THOUSAND OAKS, Calif., Dec. 20, 2021 /PRNewswire/ -- Amgen (NASDAQ: AMGN) today announced that the U.S. Food and Drug Administration (FDA) has approved Otezla® (apremilast) for the treatment of adult patients with plaque psoriasis who are candidates for phototherapy or systemic therapy. With this expanded indication, Otezla is now the first and only oral treatment approved in adult patients with plaque psoriasis across all severities, including mild, moderate and severe.
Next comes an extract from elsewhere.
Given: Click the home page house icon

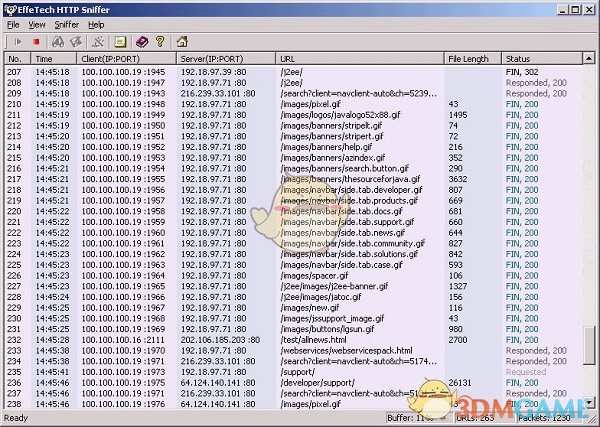Looking at the screenshot, I should 181,42.
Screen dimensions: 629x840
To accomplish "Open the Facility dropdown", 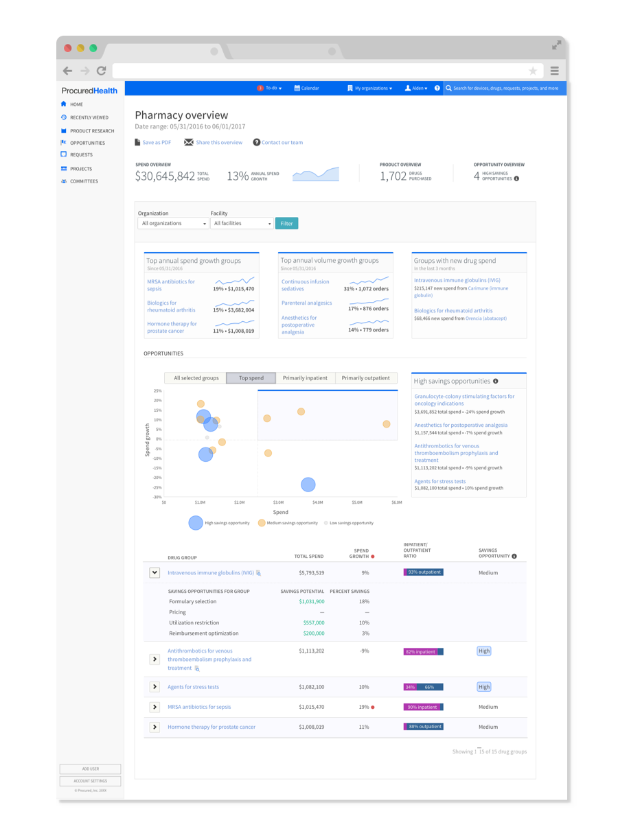I will 242,224.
"Plaque psoriasis can place a significant burden on the lives of patients, regardless of the severity of skin involvement. A substantial unmet need remains for mild to moderate plaque psoriasis patients for whom topical therapies may not be sufficient, especially for those with difficult-to-treat areas, like the scalp," said David M. Reese, M.D., executive vice president of Research and Development at Amgen. "With this expanded indication for Otezla, patients across all levels of disease severity now have an oral, systemic option that has already been used by more than 650,000 people worldwide and has no lab monitoring requirement."1

"Given that psoriasis is a systemic inflammatory disease, some patients may need more than surface level relief," said Dr. Linda Stein Gold, director of Dermatology Clinical Research at Henry Ford Health System, Detroit, and ADVANCE investigator. "For the first time, dermatologists can offer patients struggling with plaque psoriasis of any degree an effective oral treatment with an established safety profile."
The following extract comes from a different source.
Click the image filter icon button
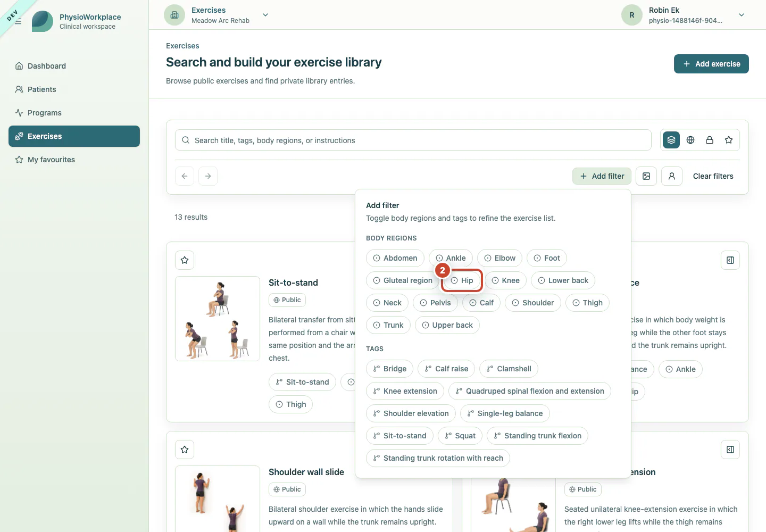Image resolution: width=766 pixels, height=532 pixels. (646, 176)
The FDA approval is based on findings from the Phase 3 ADVANCE trial, in which five times as many adults with mild to moderate plaque psoriasis receiving oral Otezla 30 mg twice daily achieved the primary endpoint of Static Physician's Global Assessment (sPGA) response at week 16 compared to placebo (21.6% versus 4.1%, p<0.0001), a difference that was statistically significant. Otezla also demonstrated statistically significant improvements in key symptoms, such as Whole Body Itch NRS response (43.2% versus 18.6%), and a difficult-to-treat area, the scalp, measured by Scalp Physician's Global Assessment (ScPGA) response (44% versus 16.6%), at week 16 compared to placebo. Improvements in sPGA response, Whole Body Itch NRS and ScPGA response were observed as early as week 2 and maintained through week 32.
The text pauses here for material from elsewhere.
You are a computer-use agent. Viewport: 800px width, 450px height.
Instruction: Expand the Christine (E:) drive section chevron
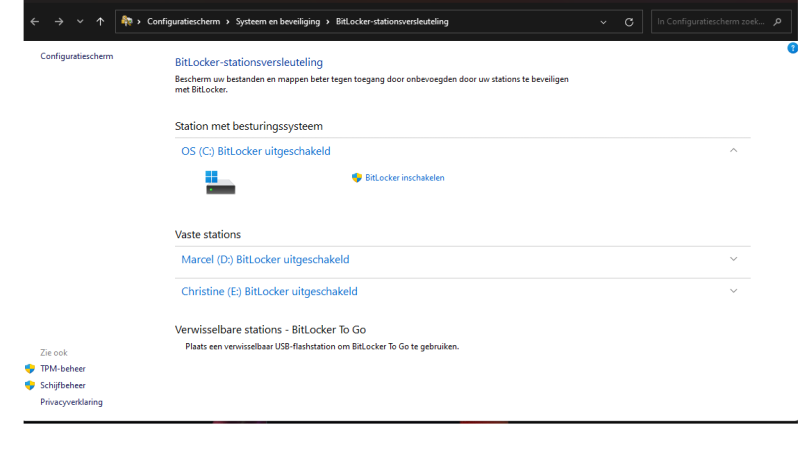click(x=733, y=291)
The adverse events observed in the trial were consistent with the known safety profile of Otezla. The most commonly reported (≥5%) treatment-emergent adverse events with Otezla treatment were diarrhea, headache, nausea and nasopharyngitis.

Approximately 8 million people in the U.S. have plaque psoriasis, and 5 million people in the U.S. have mild to moderate disease. Despite the prevalence and treatment advances in recent years, a significant unmet need remains, particularly for people with mild to moderate plaque psoriasis or those who experience persistent symptoms despite topical treatment.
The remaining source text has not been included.